Add Bloom filter implementation.

A Bloom filter is a space-efficient, probabilistic data structure that can be used to test set membership. Callers will sometimes incur false positives, but never false negatives. The rate of false positives is a function of the total number of elements and the amount of memory available for the Bloom filter. Two classic applications of Bloom filters are cache filtering, and data synchronization testing. Any user of Bloom filters must accept the possibility of false positives as a cost worth paying for the benefit in space efficiency. This commit adds a test harness extension module, test_bloomfilter. It can be used to get a sense of how the Bloom filter implementation performs under varying conditions. This is infrastructure for the upcoming "heapallindexed" amcheck patch, which verifies the consistency of a heap relation against one of its indexes.

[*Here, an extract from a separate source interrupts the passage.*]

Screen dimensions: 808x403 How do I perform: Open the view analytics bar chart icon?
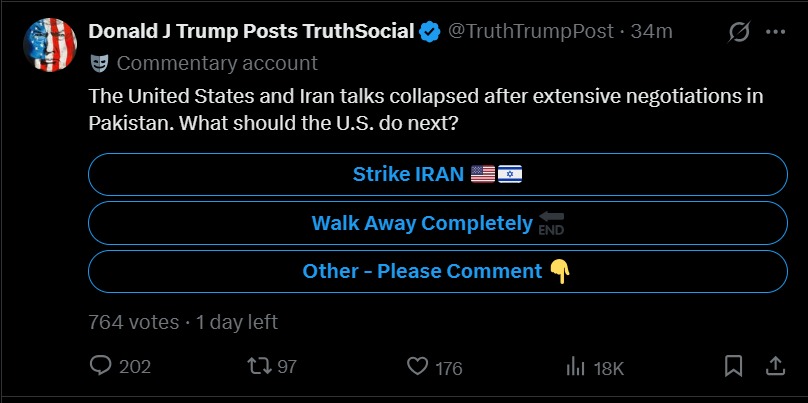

Author: Peter Geoghegan Reviewed-By: Andrey Borodin, Michael Paquier, Thomas Munro, Andres Freund Discussion: https://postgr.es/m/CAH2-Wzm5VmG7cu1N-H=nnS57wZThoSDQU+F5dewx3o84M+jY=g@mail.gmail.com
2025-07-20 05:03:10 +03:00 · 2018-03-31 17:49:41 -07:00
parent ed69864350
commit 51bc271790
14 changed files with 625 additions and 2 deletions
--- a/src/test/modules/Makefile
+++ b/src/test/modules/Makefile
@ -9,6 +9,7 @@ SUBDIRS = \
 		  commit_ts \
 		  dummy_seclabel \
 		  snapshot_too_old \
+		  test_bloomfilter \
 		  test_ddl_deparse \
 		  test_extensions \
 		  test_parser \
--- a/src/test/modules/test_bloomfilter/.gitignore
+++ b/src/test/modules/test_bloomfilter/.gitignore
@ -0,0 +1,4 @@
+# Generated subdirectories
+/log/
+/results/
+/tmp_check/
--- a/src/test/modules/test_bloomfilter/Makefile
+++ b/src/test/modules/test_bloomfilter/Makefile
@ -0,0 +1,21 @@
+# src/test/modules/test_bloomfilter/Makefile
+
+MODULE_big = test_bloomfilter
+OBJS = test_bloomfilter.o $(WIN32RES)
+PGFILEDESC = "test_bloomfilter - test code for Bloom filter library"
+
+EXTENSION = test_bloomfilter
+DATA = test_bloomfilter--1.0.sql
+
+REGRESS = test_bloomfilter
+
+ifdef USE_PGXS
+PG_CONFIG = pg_config
+PGXS := $(shell $(PG_CONFIG) --pgxs)
+include $(PGXS)
+else
+subdir = src/test/modules/test_bloomfilter
+top_builddir = ../../../..
+include $(top_builddir)/src/Makefile.global
+include $(top_srcdir)/contrib/contrib-global.mk
+endif
--- a/src/test/modules/test_bloomfilter/README
+++ b/src/test/modules/test_bloomfilter/README
@ -0,0 +1,68 @@
+test_bloomfilter overview
+=========================
+
+test_bloomfilter is a test harness module for testing Bloom filter library set
+membership operations.  It consists of a single SQL-callable function,
+test_bloomfilter(), plus a regression test that calls test_bloomfilter().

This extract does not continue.